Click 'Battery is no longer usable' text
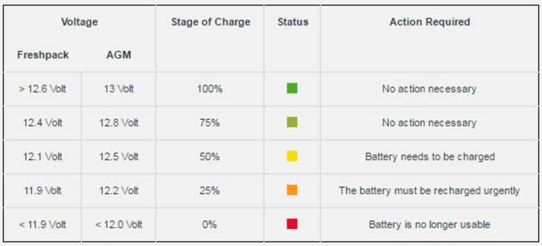Screen dimensions: 542x246 click(429, 224)
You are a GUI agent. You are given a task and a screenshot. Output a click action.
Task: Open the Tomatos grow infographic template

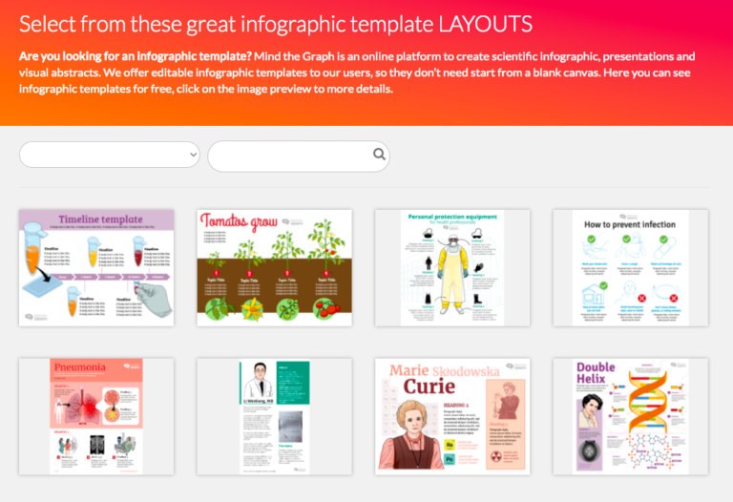[275, 267]
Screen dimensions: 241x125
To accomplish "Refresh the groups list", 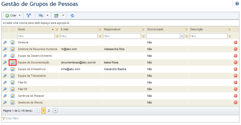I will [72, 15].
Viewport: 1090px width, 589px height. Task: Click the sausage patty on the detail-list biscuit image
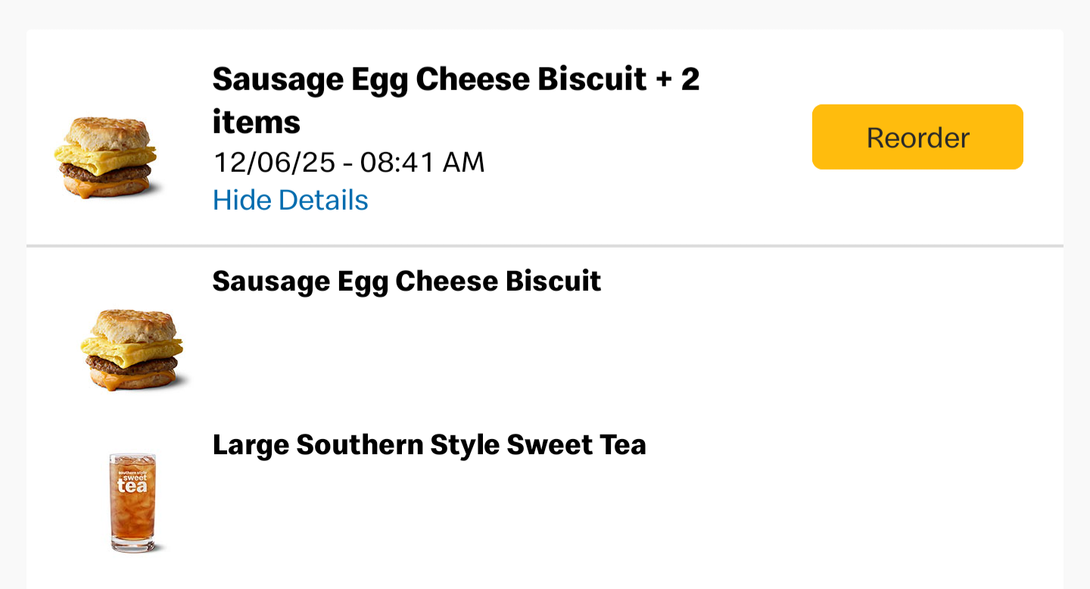(132, 365)
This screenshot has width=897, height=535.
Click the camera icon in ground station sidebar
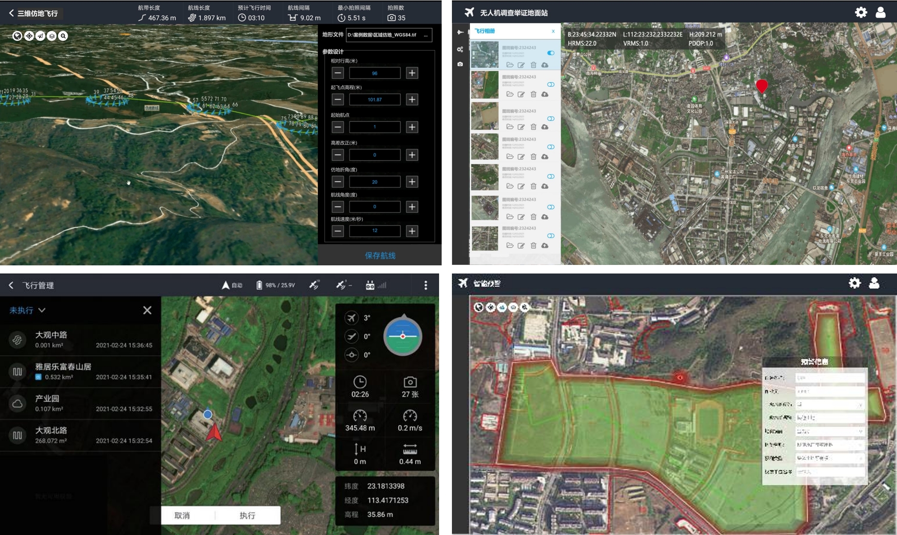[460, 64]
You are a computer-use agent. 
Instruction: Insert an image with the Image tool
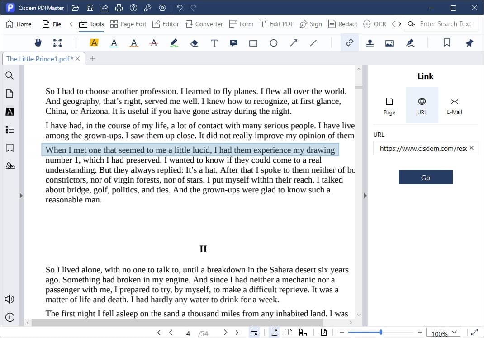(390, 42)

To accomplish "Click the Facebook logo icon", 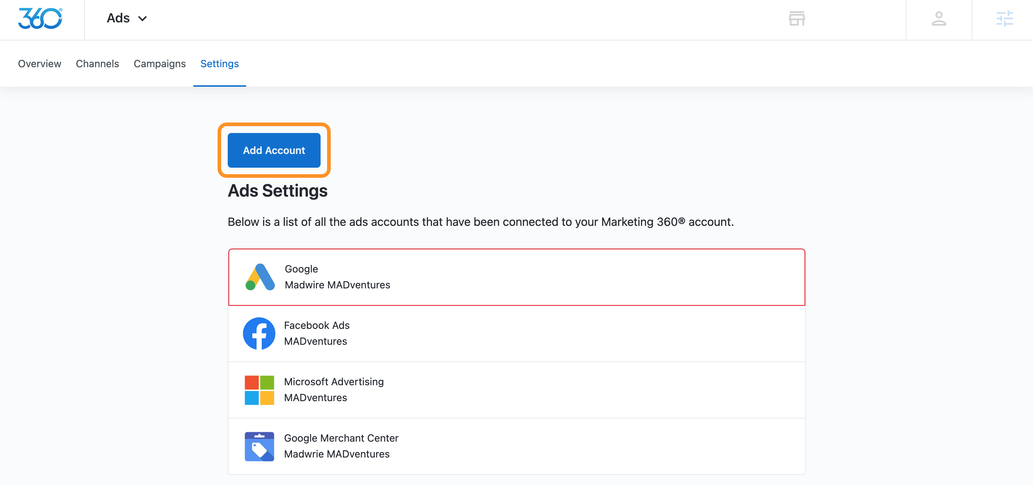I will coord(259,333).
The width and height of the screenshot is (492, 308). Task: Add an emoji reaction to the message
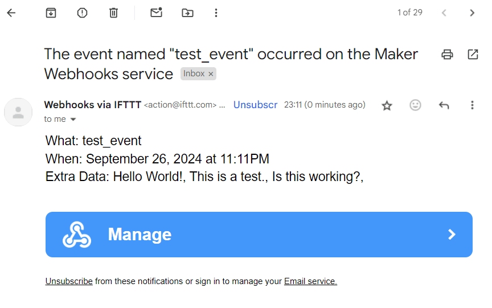pyautogui.click(x=415, y=105)
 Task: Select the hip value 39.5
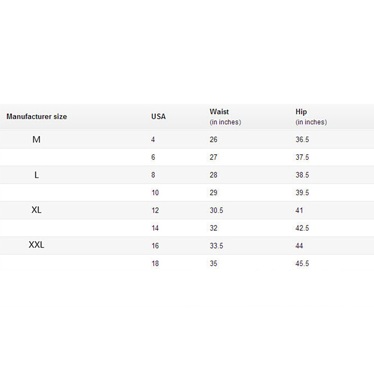302,193
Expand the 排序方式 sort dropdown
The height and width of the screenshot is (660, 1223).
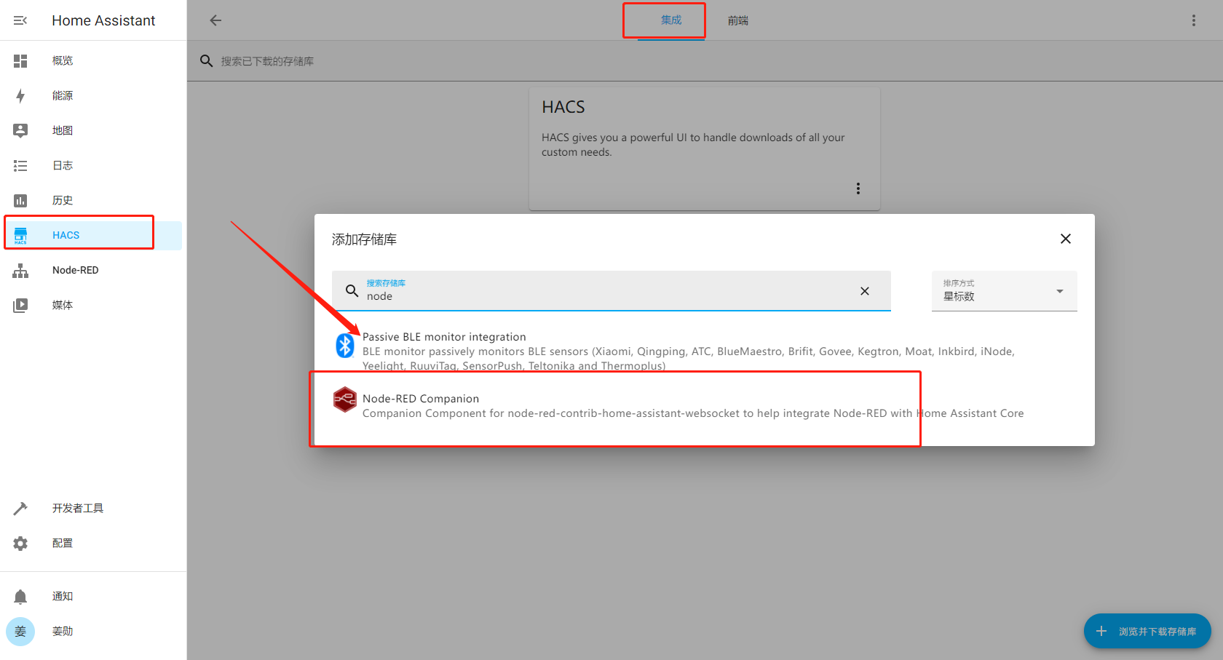coord(1004,291)
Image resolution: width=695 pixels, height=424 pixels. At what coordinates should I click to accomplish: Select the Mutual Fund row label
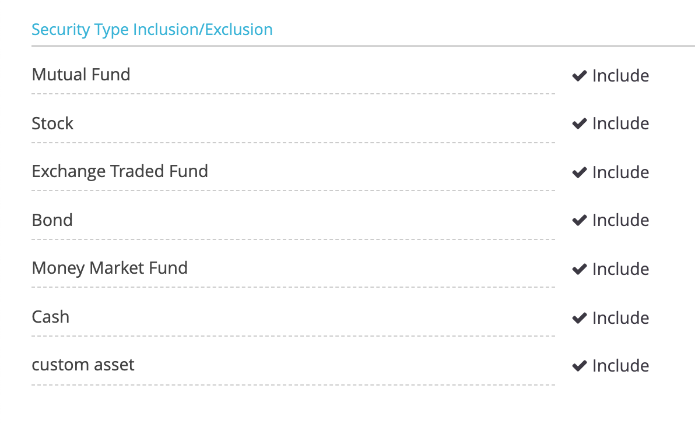pyautogui.click(x=81, y=75)
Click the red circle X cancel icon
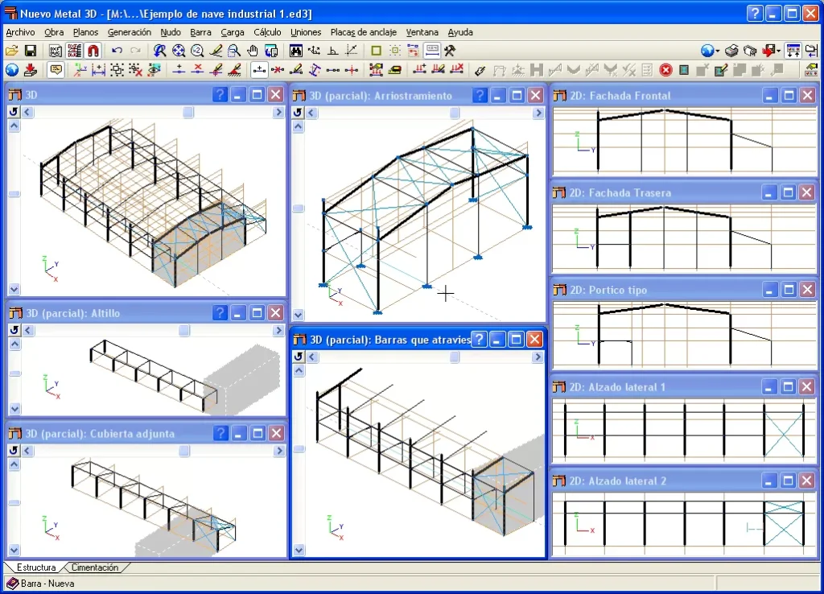This screenshot has width=824, height=594. [665, 70]
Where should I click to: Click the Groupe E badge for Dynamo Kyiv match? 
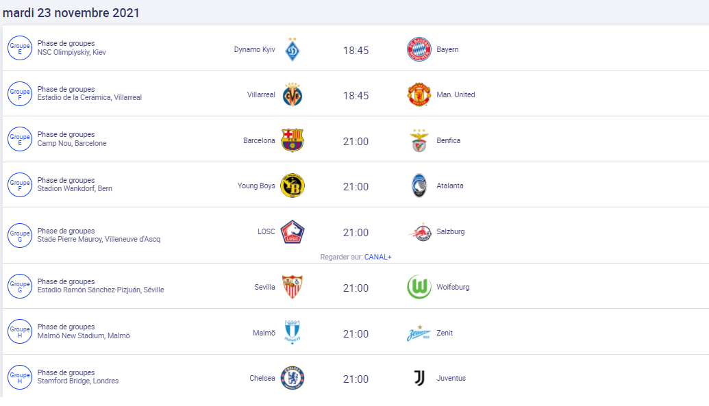[20, 49]
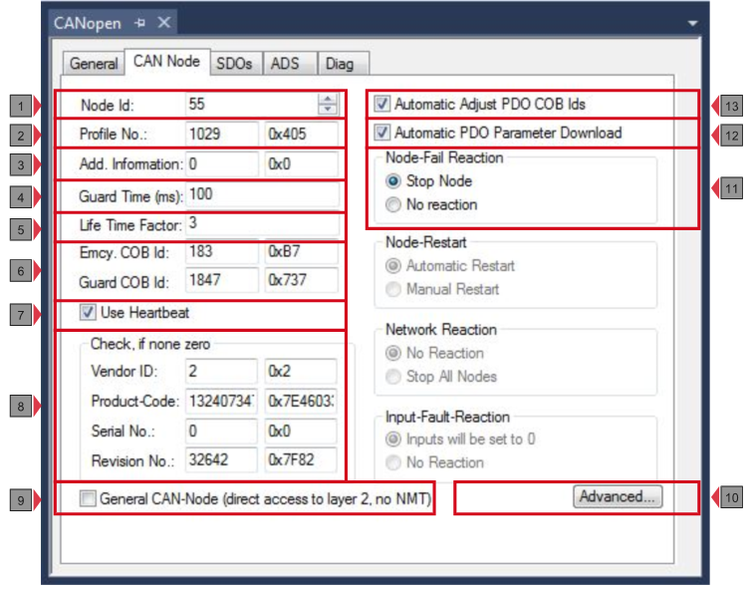Select the Profile No. hex field
This screenshot has width=752, height=589.
coord(301,135)
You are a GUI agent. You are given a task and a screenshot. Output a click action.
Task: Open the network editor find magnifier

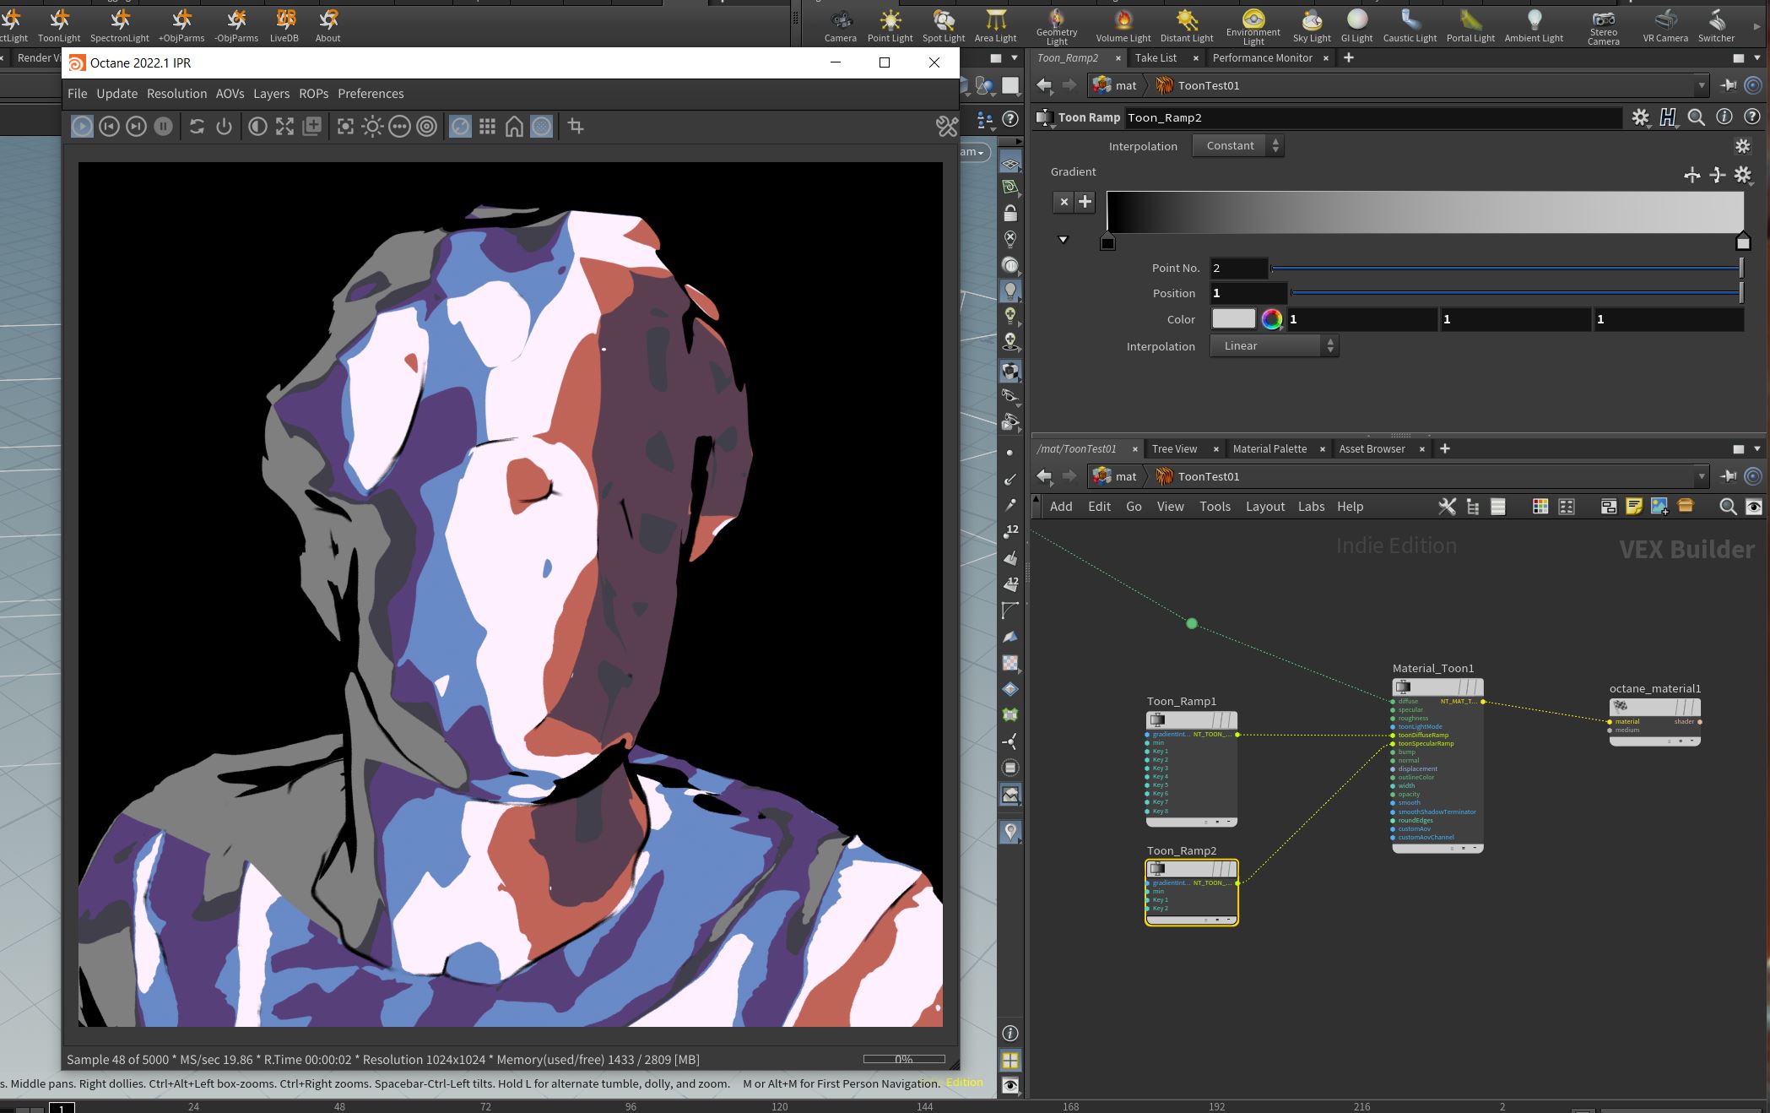click(1727, 507)
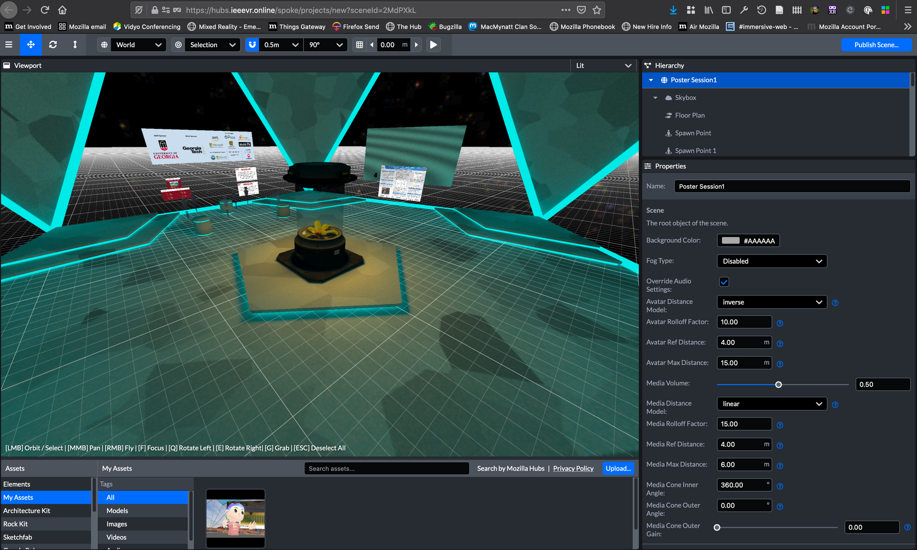
Task: Click the Background Color swatch
Action: [x=730, y=240]
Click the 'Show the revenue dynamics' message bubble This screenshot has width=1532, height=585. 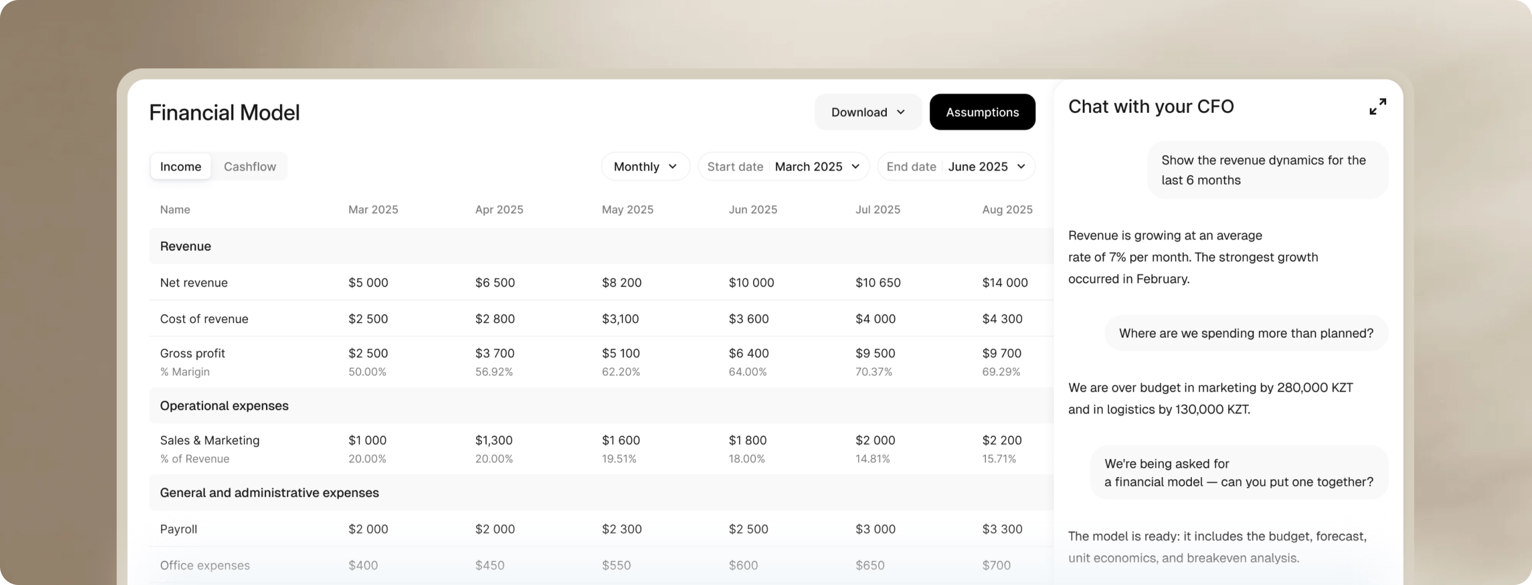coord(1267,170)
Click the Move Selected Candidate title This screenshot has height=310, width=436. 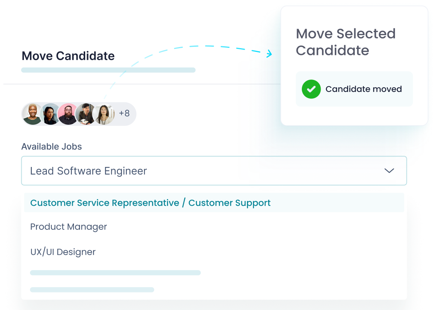346,42
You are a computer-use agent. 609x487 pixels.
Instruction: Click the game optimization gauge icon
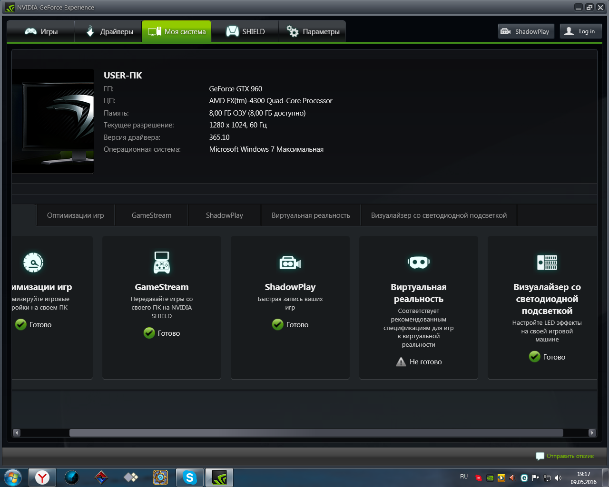(x=33, y=262)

______________________________

EXERCISE DIRECTIONS: Return every line of the listing that contains the word "should".

THE OUTPUT:
Image resolution: width=695 pixels, height=424 pixels. At what coordinates should I click to accomplish: Select the Mutual Fund row label
Where should I click to: Click the Groupe E badge for Dynamo Kyiv match? 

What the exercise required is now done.